Commentary: Armstrong’s legend may only grow

? It was an interesting juxtaposition, what happened Monday. Just hours after another unknown name crossed the finish line first at the Boston Marathon, Lance Armstrong announced he would retire as an active cyclist following this summer’s Tour de France.

If you are of my era, you know what marathon running once was on the American sports landscape. People cared about it, knew who Bill Rodgers was, knew who Frank Shorter was, knew and admired the efforts of Alberto Salazar in some memorable marathons of the early 1980s.

In 1982, Salazar pushed through a brutal day in Boston, then outlasted Dick Beardsley in one of the most memorable moments of my 24-year sports-writing career. Beardsley was bumped by an exuberant motorcycle cop as he tried to regain the lead he had lost down the final eighth of a mile. Salazar pushed himself so hard in the day’s unusual heat, he nearly died. A doctor described him as a “potato chip.” It all seems like yesterday. Those things tend to stay in your mind.

My guess is that’s what Lance Armstrong will provide us with 20 years from now: performances that stick in the mind. A story too compelling to forget.

And a reference point to the apex of cycling’s popularity.

An extraordinary athlete who pushed an obscure sport — at least to Americans — into public consciousness, an athlete who forced newspapers and networks to make room in their budgets for Tour de France coverage, Armstrong personified his sport the way Pele personified soccer to Americans in the late 1960s and early 1970s.

If you asked people then to name another soccer player, they couldn’t. If you asked Americans Monday to name another cyclist — from any nation — most couldn’t, either. One person, a 12-year-old player on my Little League team named Brian Donovan, who is smarter than his years, knew Jan Ullrich, Armstrong’s chief rival. He even commented on how Armstrong’s retirement opened the door for him.

The rest I asked, mostly adults, didn’t know.

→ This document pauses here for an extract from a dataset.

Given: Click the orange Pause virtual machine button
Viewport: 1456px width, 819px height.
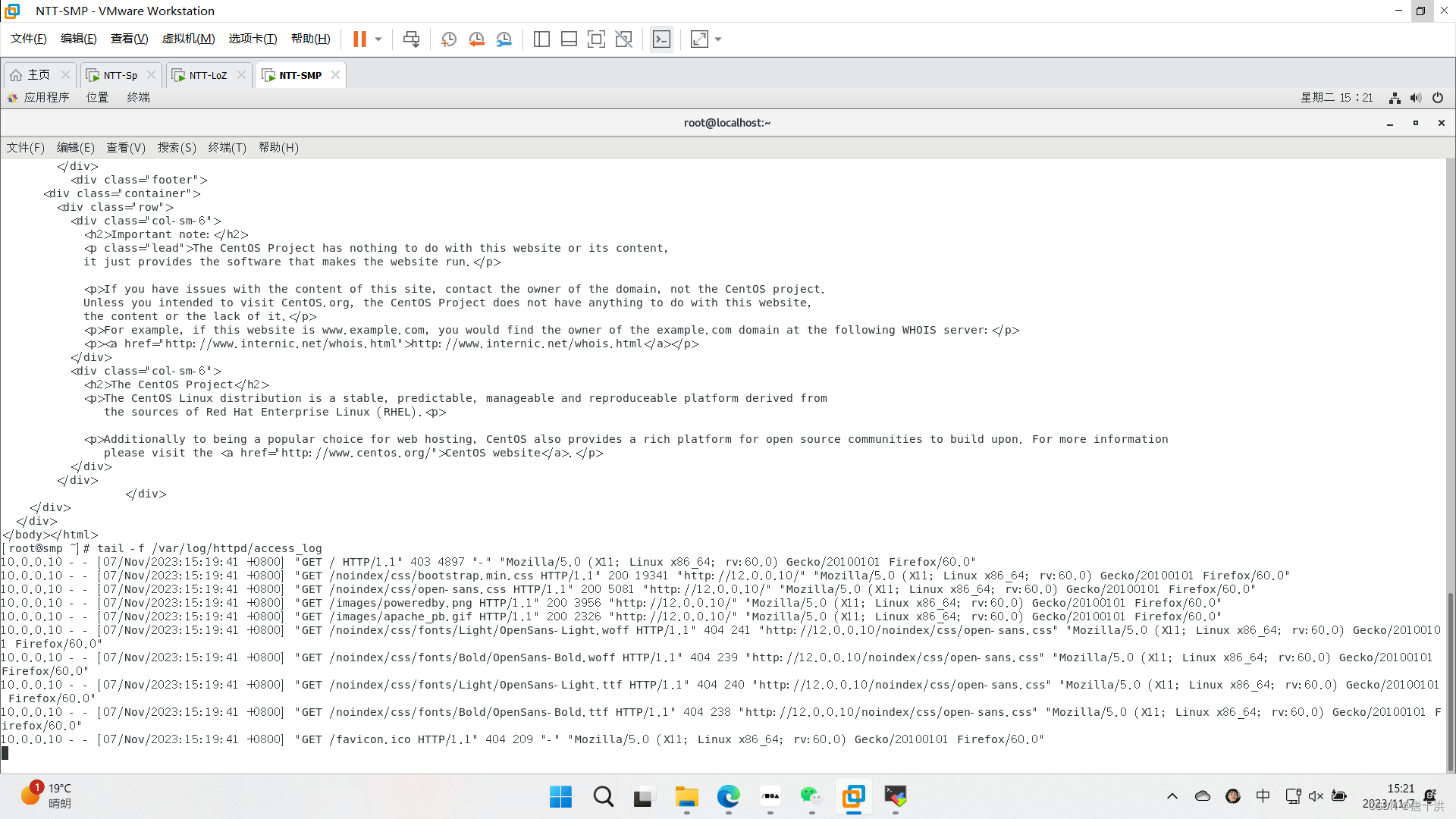Looking at the screenshot, I should tap(359, 39).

And, frankly, didn’t care.

What Lance Armstrong has done athletically stays in your mind. Six straight Tour de France victories for an American is almost the equivalent of six sumo titles for an American in Japan. It’s not supposed to happen, ever.

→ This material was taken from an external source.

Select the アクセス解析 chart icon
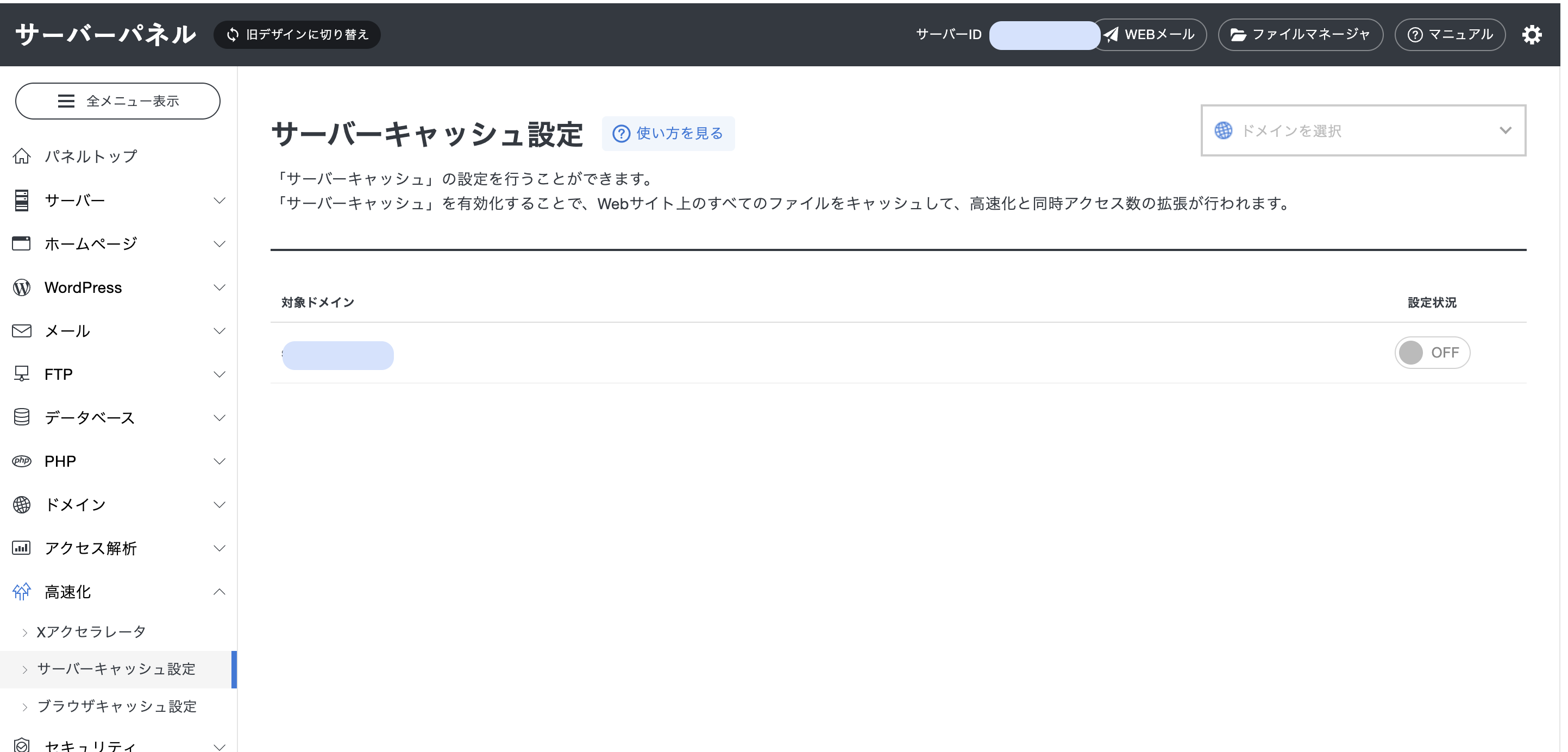 pyautogui.click(x=22, y=547)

Said Jonathan Vaughters, one of Armstrong’s rivals, in the Atlanta Journal Constitution on Sunday: “Guys who he had to go head-to-head with, who were immensely talented, like Joseba Beloki, like Jan Ullrich, like Alex Zuelle, for those guys who were all well-deserving of wins in the Tour de France, who should have won more than one Tour de France on their own right. That was just torn away from them by someone who was just physically and psychologically superior. I’m sure that’s very tough for them to deal with. They were basically born at the wrong time.”

Kind of like a sports writer born in 1982. To him or her, marathon running is about as entertaining as the Wall Street ticker that runs along the bottom of cable channels.

Maybe the American kids born this year will not know about Lance 20 years hence. Lord knows Pele, who once was as popular here as Muhammad Ali, is another name that draws blank stares from the under-30 crowd.

Or maybe Armstrong will become like Ali, whose legend and achievement seemed to improve as his health declined.